_What to work on:_
1. Transcribe the excerpt on qualitative variables in R, everything from "function has a" down to "summary(socData[,1:4])".
2. Answer these from the excerpt on qualitative variables in R:
(a) How many different values can the education variable take?
(b) Besides table(), which two functions can also produce contingency tables?
(c) How does table() handle NA data, compared with summary()?

Education is a qualitative variable. It can take on four different values and there is a natural order for them.
A contingency table is the most frequent statistic for qualitative variables. The example below uses the table()
function:
table(socData$education)
##
## podstawowe srednie wyzsze zawodowe
## 93 55 34 22
This function defines a contingency table for one, two or more count variables. Contingency tables can also be obtained with xtabs()
and ftable()
.
table(socData$education, socData$employment)
##
## nie pracuje uczen lub pracuje
## podstawowe 22 71
## srednie 16 39
## wyzsze 6 28
## zawodowe 8 14
In the case of qualitative variables, the summary()
function has a similar effect to the table()
function. The only difference is that table()
ignores NA
data, whereas summary()
provides their count.
summary(socData$education)
## Length Class Mode
## 204 character character
The summary()
function can also take an argument of data.frame
type. In this case, summaries are given for each column of the data frame.
summary(socData[,1:4])
## age education cyvil.status sex
## Min. :22.00 Length:204 Length:204 Length:204
## 1st Qu.:30.00 Class :character Class :character Class :character
## Median :45.00 Mode :character Mode :character Mode :character
## Mean :43.16
## 3rd Qu.:53.00
## Max. :75.00

_Information provided:_
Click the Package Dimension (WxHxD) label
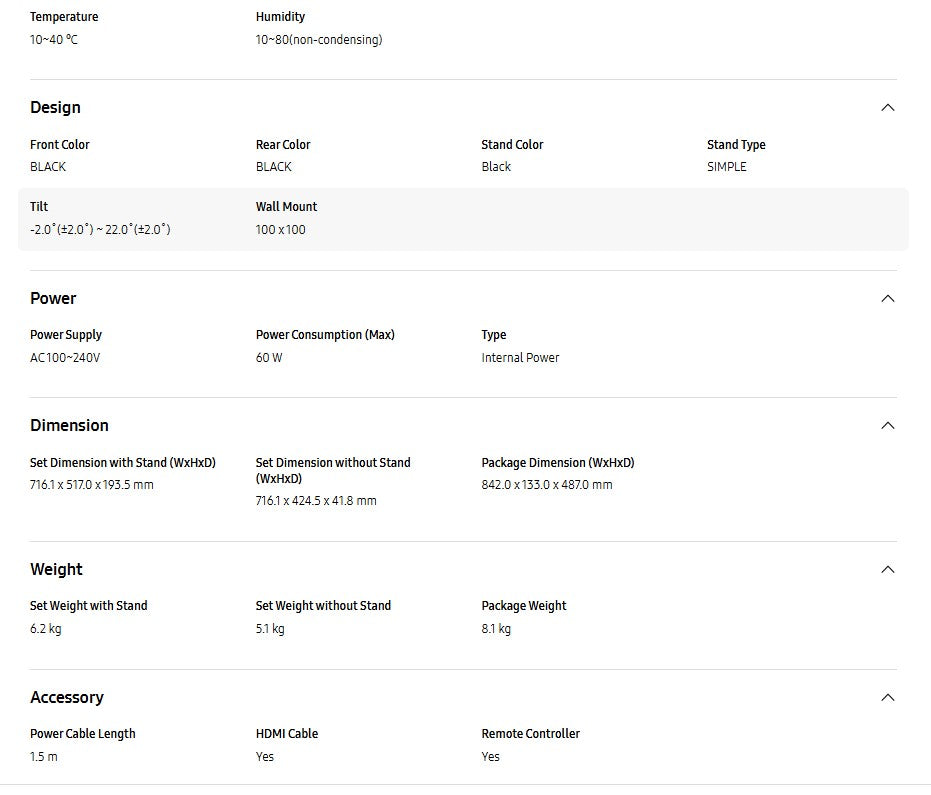tap(558, 463)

_List of solutions:_
1.
function has a similar effect to the table()
function. The only difference is that table()
ignores NA
data, whereas summary()
provides their count.
summary(socData$education)
## Length Class Mode
## 204 character character
The summary()
function can also take an argument of data.frame
type. In this case, summaries are given for each column of the data frame.
summary(socData[,1:4])

2.
(a) Four.
(b) xtabs() and ftable().
(c) table() ignores NA data, while summary() gives their count.